The backup flatbed tow truck arrived about twenty minutes after I had gotten off of the phone with Onstar and Chevrolet roadside assistance. A driver had a heavy duty jack. It was placed in the left center of the flatbed trailer. The Trail Blazer was lifted up, successfully this time, and the steel mesh ramp was placed under the left tire. The ramp was placed just above metal beams beneath the wood on the trailer, therefore making it unlikely, we hope and pray, that it will come a tumbling down to the ground as had the tire when I made that turn out of the Church's Fried Chicken parking lot.
I paid the money to the towing company, filled up the flatbed trailer's tires with air (the tires had very low air pressure), and decided to return to the campground in West Memphis for the night. Tropical Depression Rita was still hitting the Nashville area pretty hard when last I had looked at the satellite image on my computer. I had no intention of driving through possibly tornadic cells. The prudent thing was to stay even though this meant that we will most likely not be able to get to Holy Mass on the Feast of the North American Martyrs. All to you, Blessed Mother. All to your Sorrowful and Immaculate Heart. Jesus, Mary, and Joseph, we love you. Save souls.

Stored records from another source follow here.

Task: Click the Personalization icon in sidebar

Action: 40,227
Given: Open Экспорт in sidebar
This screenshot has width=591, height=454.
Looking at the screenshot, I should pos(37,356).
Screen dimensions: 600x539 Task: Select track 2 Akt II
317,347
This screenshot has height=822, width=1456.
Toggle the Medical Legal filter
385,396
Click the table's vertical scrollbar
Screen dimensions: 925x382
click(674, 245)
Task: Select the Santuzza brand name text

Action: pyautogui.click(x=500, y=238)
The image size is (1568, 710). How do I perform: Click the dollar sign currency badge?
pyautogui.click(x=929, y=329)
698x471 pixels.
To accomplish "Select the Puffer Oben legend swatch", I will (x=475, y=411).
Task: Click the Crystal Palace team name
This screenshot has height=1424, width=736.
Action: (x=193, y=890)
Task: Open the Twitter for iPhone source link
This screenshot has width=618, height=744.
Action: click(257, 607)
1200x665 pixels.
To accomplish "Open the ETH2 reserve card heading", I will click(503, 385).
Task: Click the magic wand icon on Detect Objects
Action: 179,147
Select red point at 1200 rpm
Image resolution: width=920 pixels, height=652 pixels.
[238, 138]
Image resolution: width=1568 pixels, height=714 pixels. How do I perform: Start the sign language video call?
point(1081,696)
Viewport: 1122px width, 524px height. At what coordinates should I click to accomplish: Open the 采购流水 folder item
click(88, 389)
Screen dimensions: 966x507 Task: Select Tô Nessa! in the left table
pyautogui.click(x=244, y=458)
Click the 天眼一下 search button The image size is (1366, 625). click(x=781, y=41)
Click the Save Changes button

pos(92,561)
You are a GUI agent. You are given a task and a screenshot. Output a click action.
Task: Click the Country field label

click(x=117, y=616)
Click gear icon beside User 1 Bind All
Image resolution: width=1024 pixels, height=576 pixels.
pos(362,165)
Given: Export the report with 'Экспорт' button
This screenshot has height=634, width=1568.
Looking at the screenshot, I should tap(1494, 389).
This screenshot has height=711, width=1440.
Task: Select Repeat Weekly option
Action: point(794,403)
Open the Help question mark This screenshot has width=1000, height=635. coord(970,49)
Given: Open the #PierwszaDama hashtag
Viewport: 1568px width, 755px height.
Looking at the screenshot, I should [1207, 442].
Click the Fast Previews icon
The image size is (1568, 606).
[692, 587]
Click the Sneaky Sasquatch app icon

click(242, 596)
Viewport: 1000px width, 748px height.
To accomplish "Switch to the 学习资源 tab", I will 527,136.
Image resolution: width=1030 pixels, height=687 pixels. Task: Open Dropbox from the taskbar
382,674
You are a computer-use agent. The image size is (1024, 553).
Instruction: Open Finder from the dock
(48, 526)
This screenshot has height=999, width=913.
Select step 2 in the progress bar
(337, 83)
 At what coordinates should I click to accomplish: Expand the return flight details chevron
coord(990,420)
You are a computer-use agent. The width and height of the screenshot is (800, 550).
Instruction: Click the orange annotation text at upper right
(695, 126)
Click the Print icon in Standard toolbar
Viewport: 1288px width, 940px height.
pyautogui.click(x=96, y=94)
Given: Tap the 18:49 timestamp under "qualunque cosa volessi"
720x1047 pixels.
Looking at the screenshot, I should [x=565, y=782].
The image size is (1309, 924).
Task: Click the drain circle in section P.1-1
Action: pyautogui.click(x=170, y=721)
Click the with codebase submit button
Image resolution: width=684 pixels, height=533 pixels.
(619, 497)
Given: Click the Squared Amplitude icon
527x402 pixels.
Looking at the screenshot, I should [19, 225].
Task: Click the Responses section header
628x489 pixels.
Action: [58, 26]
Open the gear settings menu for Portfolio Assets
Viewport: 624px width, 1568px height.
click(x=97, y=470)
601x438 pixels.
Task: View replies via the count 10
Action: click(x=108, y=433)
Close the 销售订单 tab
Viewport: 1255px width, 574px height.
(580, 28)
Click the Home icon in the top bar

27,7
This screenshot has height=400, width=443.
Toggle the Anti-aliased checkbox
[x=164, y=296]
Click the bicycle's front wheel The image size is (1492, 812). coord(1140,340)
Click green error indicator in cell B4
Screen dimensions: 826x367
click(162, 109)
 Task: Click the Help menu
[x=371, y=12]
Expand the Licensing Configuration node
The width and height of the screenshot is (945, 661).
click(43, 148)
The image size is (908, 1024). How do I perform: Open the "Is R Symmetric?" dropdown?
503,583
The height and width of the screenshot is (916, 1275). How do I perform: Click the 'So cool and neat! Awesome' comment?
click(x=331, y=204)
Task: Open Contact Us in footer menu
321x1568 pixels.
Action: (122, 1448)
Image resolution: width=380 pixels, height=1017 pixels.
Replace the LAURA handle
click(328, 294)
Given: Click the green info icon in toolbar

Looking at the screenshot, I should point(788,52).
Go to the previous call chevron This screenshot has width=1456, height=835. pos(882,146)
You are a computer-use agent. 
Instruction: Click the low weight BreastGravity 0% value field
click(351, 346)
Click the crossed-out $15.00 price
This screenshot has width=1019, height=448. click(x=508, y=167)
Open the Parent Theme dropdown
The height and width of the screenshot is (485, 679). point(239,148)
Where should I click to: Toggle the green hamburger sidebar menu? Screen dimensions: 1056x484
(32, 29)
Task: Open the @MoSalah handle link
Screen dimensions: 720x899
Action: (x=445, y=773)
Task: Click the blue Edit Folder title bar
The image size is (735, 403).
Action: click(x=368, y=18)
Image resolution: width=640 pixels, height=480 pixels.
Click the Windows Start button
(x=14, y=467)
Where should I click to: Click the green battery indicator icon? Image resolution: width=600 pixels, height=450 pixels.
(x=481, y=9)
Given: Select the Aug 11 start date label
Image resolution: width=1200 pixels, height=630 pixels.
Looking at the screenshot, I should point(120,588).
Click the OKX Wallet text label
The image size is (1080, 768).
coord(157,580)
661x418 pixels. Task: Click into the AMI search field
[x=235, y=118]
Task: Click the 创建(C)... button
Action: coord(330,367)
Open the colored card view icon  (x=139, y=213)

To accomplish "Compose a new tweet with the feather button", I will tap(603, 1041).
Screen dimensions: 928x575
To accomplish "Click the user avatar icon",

There is no way that any of this can be made up. If, however, there is anyone who wants to buy a flatbed trailer real cheap (and getting cheaper all the time), please do let me know.
Seriously, our current plan is to continue north to get the Trail Blazer's damages estimated by an insurance claims adjuster. Our Lady wants us to keep close to her, never taking anything for granted. It is our privilege as her consecrated slaves to give her these offerings. Our dear daughter is learning at an early age that there is nothing we can endure in this life that is the equal of what one of our least venial sins caused Our Lord to suffer in His Sacred Humanity on the wood of the Holy Cross and that the graces won for us on that same Holy Cross are sufficient to handle all of the crosses we encounter in our own lives, bar none.
Keep praying for us! We need your prayers very much right now.
A blessed Feast of the North American Martyrs to you all.
Our Lady of Sorrows, pray for us.
The North American Martyrs, pray for us.
Saint Jude, pray for us.
Saint Philomena, pray for us.
The torrential rains of Tropical Storm Rita, 8:00 a.m., Sunday, September 25, 2005, West Memphis, Arkansas
This picture was taken just one minute after the first one. Lucy had prayed her Hail Mary in that one minute! The view above is of a "roadway" in the campground in West Memphis, Arkansas.
Another photograph of a campground "roadway" after the storm's heaviest cells had moved through West Memphis, Arkansas.
Flatbed trailer, anyone?
By the way, wood is not included in the deal if you want to buy the flatbed trailer.
This beauty could be yours for the asking.
Giving a progress report to the troops inside of the motor home.
An onlooker stops by to inspect the scene early on during last night's adventure.